§ **WORK INSTRUCTIONS**
Write out all of the lines below, exactly and completely.

== RECORDS SHOWN

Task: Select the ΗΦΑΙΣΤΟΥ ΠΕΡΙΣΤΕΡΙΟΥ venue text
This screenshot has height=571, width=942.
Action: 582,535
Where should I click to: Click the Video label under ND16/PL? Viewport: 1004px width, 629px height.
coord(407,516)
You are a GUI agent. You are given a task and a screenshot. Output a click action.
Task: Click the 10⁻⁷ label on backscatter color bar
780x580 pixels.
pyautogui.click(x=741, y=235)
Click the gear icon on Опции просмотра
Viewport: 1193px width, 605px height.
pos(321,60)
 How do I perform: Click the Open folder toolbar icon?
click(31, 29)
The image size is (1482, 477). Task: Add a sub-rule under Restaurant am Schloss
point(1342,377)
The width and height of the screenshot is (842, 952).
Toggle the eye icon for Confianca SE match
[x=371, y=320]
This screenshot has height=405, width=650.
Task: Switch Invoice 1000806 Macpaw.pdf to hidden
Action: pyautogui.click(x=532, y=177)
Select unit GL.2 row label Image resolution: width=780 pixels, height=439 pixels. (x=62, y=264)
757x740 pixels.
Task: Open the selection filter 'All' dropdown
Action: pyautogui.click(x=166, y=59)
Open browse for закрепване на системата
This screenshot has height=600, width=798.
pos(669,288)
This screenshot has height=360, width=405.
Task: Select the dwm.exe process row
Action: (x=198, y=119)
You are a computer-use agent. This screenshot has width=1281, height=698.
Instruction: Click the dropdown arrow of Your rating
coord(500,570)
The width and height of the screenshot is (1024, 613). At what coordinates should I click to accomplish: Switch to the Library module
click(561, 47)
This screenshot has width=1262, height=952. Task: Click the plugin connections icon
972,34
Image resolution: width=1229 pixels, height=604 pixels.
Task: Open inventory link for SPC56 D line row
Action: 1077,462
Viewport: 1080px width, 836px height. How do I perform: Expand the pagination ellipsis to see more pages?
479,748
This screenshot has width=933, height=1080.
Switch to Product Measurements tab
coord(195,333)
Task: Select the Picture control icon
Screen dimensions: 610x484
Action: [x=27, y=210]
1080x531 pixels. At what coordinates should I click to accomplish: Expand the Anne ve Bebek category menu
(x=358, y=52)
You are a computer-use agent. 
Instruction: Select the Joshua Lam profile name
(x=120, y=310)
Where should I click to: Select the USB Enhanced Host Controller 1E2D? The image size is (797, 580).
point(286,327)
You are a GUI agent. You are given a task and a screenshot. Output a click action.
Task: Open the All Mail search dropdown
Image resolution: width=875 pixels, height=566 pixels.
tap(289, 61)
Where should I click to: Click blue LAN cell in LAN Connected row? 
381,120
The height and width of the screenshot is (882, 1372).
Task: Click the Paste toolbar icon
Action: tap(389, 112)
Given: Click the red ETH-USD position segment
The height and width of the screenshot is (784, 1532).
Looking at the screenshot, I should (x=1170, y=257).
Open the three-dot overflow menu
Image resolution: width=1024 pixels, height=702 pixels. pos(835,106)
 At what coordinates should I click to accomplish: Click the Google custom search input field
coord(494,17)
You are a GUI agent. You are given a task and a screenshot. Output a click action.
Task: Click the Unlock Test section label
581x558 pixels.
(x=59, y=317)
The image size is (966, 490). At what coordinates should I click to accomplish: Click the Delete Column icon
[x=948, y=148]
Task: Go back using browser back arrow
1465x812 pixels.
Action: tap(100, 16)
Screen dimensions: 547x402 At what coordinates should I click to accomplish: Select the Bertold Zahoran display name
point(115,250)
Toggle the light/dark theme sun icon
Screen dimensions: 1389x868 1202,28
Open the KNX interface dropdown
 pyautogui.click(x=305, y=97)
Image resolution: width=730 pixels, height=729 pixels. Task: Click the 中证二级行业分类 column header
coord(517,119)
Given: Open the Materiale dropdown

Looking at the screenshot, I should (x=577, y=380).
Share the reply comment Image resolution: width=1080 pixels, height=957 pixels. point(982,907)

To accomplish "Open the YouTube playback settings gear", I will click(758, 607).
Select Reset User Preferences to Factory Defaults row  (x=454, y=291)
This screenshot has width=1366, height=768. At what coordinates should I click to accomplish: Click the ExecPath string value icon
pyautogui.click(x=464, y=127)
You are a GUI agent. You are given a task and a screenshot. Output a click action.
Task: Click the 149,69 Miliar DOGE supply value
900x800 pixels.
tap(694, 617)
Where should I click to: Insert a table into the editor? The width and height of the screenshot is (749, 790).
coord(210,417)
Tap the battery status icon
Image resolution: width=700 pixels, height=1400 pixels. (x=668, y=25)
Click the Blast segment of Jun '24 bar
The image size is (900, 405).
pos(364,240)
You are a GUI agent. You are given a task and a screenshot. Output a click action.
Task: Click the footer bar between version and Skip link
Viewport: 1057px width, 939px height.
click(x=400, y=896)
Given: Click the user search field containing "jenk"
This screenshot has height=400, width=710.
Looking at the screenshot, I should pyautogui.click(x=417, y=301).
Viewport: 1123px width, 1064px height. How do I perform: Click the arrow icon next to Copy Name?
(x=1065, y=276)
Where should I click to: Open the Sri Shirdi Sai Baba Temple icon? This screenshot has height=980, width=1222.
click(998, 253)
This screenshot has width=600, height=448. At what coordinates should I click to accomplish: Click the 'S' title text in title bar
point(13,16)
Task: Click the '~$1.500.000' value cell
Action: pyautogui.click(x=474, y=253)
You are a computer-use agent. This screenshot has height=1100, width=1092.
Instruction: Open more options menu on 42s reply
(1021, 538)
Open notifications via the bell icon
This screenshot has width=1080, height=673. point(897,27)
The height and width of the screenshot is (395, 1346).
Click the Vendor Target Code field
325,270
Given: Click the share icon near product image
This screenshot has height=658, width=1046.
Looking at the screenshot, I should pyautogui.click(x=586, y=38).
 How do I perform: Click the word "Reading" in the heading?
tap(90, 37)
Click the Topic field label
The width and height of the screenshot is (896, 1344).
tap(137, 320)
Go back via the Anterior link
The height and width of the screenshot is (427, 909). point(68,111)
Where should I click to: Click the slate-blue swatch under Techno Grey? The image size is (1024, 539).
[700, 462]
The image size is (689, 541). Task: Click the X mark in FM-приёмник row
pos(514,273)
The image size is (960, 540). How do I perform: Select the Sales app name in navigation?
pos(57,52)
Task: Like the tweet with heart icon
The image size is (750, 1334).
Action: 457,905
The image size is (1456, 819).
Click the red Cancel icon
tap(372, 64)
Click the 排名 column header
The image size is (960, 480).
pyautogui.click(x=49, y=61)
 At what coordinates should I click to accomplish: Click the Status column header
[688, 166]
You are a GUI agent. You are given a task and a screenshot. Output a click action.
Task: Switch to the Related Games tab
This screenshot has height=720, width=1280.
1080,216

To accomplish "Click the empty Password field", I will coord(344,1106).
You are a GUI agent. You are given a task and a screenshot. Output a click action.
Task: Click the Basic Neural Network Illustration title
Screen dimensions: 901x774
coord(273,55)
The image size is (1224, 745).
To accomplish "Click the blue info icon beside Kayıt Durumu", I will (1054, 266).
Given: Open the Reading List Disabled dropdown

====

§ **YOUR SOLUTION**
Task: Select the ΗΦΑΙΣΤΟΥ ΠΕΡΙΣΤΕΡΙΟΥ venue text
This screenshot has height=571, width=942.
Action: 582,535
Where should I click to: Click the Video label under ND16/PL? Viewport: 1004px width, 629px height.
coord(407,516)
You are a GUI agent. You are given a task and a screenshot. Output a click action.
Task: Click the 10⁻⁷ label on backscatter color bar
780x580 pixels.
pyautogui.click(x=741, y=235)
Click the gear icon on Опции просмотра
Viewport: 1193px width, 605px height.
pos(321,60)
 How do I perform: Click the Open folder toolbar icon?
click(31, 29)
The image size is (1482, 477). Task: Add a sub-rule under Restaurant am Schloss
point(1342,377)
The width and height of the screenshot is (842, 952).
Toggle the eye icon for Confianca SE match
[x=371, y=320]
This screenshot has height=405, width=650.
Task: Switch Invoice 1000806 Macpaw.pdf to hidden
Action: pyautogui.click(x=532, y=177)
Select unit GL.2 row label Image resolution: width=780 pixels, height=439 pixels. (x=62, y=264)
757x740 pixels.
Task: Open the selection filter 'All' dropdown
Action: pyautogui.click(x=166, y=59)
Open browse for закрепване на системата
This screenshot has height=600, width=798.
pos(669,288)
This screenshot has height=360, width=405.
Task: Select the dwm.exe process row
Action: (x=198, y=119)
You are a computer-use agent. This screenshot has width=1281, height=698.
Instruction: Click the dropdown arrow of Your rating
coord(500,570)
The width and height of the screenshot is (1024, 613). At what coordinates should I click to accomplish: Switch to the Library module
click(561, 47)
This screenshot has width=1262, height=952. Task: Click the plugin connections icon
972,34
Image resolution: width=1229 pixels, height=604 pixels.
Task: Open inventory link for SPC56 D line row
Action: 1077,462
Viewport: 1080px width, 836px height. How do I perform: Expand the pagination ellipsis to see more pages?
479,748
This screenshot has width=933, height=1080.
Switch to Product Measurements tab
coord(195,333)
Task: Select the Picture control icon
Screen dimensions: 610x484
Action: [x=27, y=210]
1080x531 pixels. At what coordinates should I click to accomplish: Expand the Anne ve Bebek category menu
(x=358, y=52)
You are a computer-use agent. 
Instruction: Select the Joshua Lam profile name
(x=120, y=310)
Where should I click to: Select the USB Enhanced Host Controller 1E2D? The image size is (797, 580).
point(286,327)
You are a GUI agent. You are given a task and a screenshot. Output a click action.
Task: Open the All Mail search dropdown
Image resolution: width=875 pixels, height=566 pixels.
tap(289, 61)
Where should I click to: Click blue LAN cell in LAN Connected row? 
381,120
The height and width of the screenshot is (882, 1372).
Task: Click the Paste toolbar icon
Action: tap(389, 112)
Given: Click the red ETH-USD position segment
The height and width of the screenshot is (784, 1532).
Looking at the screenshot, I should (x=1170, y=257).
Open the three-dot overflow menu
Image resolution: width=1024 pixels, height=702 pixels. pos(835,106)
 At what coordinates should I click to accomplish: Click the Google custom search input field
coord(494,17)
You are a GUI agent. You are given a task and a screenshot. Output a click action.
Task: Click the Unlock Test section label
581x558 pixels.
(x=59, y=317)
The image size is (966, 490). At what coordinates should I click to accomplish: Click the Delete Column icon
[x=948, y=148]
Task: Go back using browser back arrow
1465x812 pixels.
Action: tap(100, 16)
Screen dimensions: 547x402 At what coordinates should I click to accomplish: Select the Bertold Zahoran display name
point(115,250)
Toggle the light/dark theme sun icon
Screen dimensions: 1389x868 1202,28
Open the KNX interface dropdown
 pyautogui.click(x=305, y=97)
Image resolution: width=730 pixels, height=729 pixels. Task: Click the 中证二级行业分类 column header
coord(517,119)
Given: Open the Materiale dropdown

Looking at the screenshot, I should (x=577, y=380).
Share the reply comment Image resolution: width=1080 pixels, height=957 pixels. point(982,907)

To accomplish "Open the YouTube playback settings gear", I will click(758, 607).
Select Reset User Preferences to Factory Defaults row  (x=454, y=291)
This screenshot has width=1366, height=768. At what coordinates should I click to accomplish: Click the ExecPath string value icon
pyautogui.click(x=464, y=127)
You are a GUI agent. You are given a task and a screenshot. Output a click action.
Task: Click the 149,69 Miliar DOGE supply value
900x800 pixels.
tap(694, 617)
Where should I click to: Insert a table into the editor? The width and height of the screenshot is (749, 790).
coord(210,417)
Tap the battery status icon
Image resolution: width=700 pixels, height=1400 pixels. (x=668, y=25)
Click the Blast segment of Jun '24 bar
The image size is (900, 405).
pos(364,240)
You are a GUI agent. You are given a task and a screenshot. Output a click action.
Task: Click the footer bar between version and Skip link
Viewport: 1057px width, 939px height.
click(x=400, y=896)
Given: Click the user search field containing "jenk"
This screenshot has height=400, width=710.
Looking at the screenshot, I should pyautogui.click(x=417, y=301).
Viewport: 1123px width, 1064px height. How do I perform: Click the arrow icon next to Copy Name?
(x=1065, y=276)
Where should I click to: Open the Sri Shirdi Sai Baba Temple icon? This screenshot has height=980, width=1222.
click(998, 253)
This screenshot has width=600, height=448. At what coordinates should I click to accomplish: Click the 'S' title text in title bar
point(13,16)
Task: Click the '~$1.500.000' value cell
Action: pyautogui.click(x=474, y=253)
You are a computer-use agent. This screenshot has height=1100, width=1092.
Instruction: Open more options menu on 42s reply
(1021, 538)
Open notifications via the bell icon
This screenshot has width=1080, height=673. point(897,27)
The height and width of the screenshot is (395, 1346).
Click the Vendor Target Code field
325,270
Given: Click the share icon near product image
This screenshot has height=658, width=1046.
Looking at the screenshot, I should pyautogui.click(x=586, y=38).
 How do I perform: Click the word "Reading" in the heading?
tap(90, 37)
Click the Topic field label
The width and height of the screenshot is (896, 1344).
tap(137, 320)
Go back via the Anterior link
The height and width of the screenshot is (427, 909). point(68,111)
Where should I click to: Click the slate-blue swatch under Techno Grey? The image size is (1024, 539).
[700, 462]
The image size is (689, 541). Task: Click the X mark in FM-приёмник row
pos(514,273)
The image size is (960, 540). How do I perform: Select the Sales app name in navigation?
pos(57,52)
Task: Like the tweet with heart icon
The image size is (750, 1334).
Action: 457,905
The image size is (1456, 819).
Click the red Cancel icon
tap(372, 64)
Click the 排名 column header
The image size is (960, 480).
pyautogui.click(x=49, y=61)
 At what coordinates should I click to accomplish: Click the Status column header
[688, 166]
You are a GUI agent. You are given a task and a screenshot. Output a click action.
Task: Switch to the Related Games tab
This screenshot has height=720, width=1280.
1080,216

To accomplish "Click the empty Password field", I will coord(344,1106).
You are a GUI agent. You are given a task and a screenshot. Output a click action.
Task: Click the Basic Neural Network Illustration title
Screen dimensions: 901x774
coord(273,55)
The image size is (1224, 745).
To accomplish "Click the blue info icon beside Kayıt Durumu", I will (1054, 266).
Given: Open the Reading List Disabled dropdown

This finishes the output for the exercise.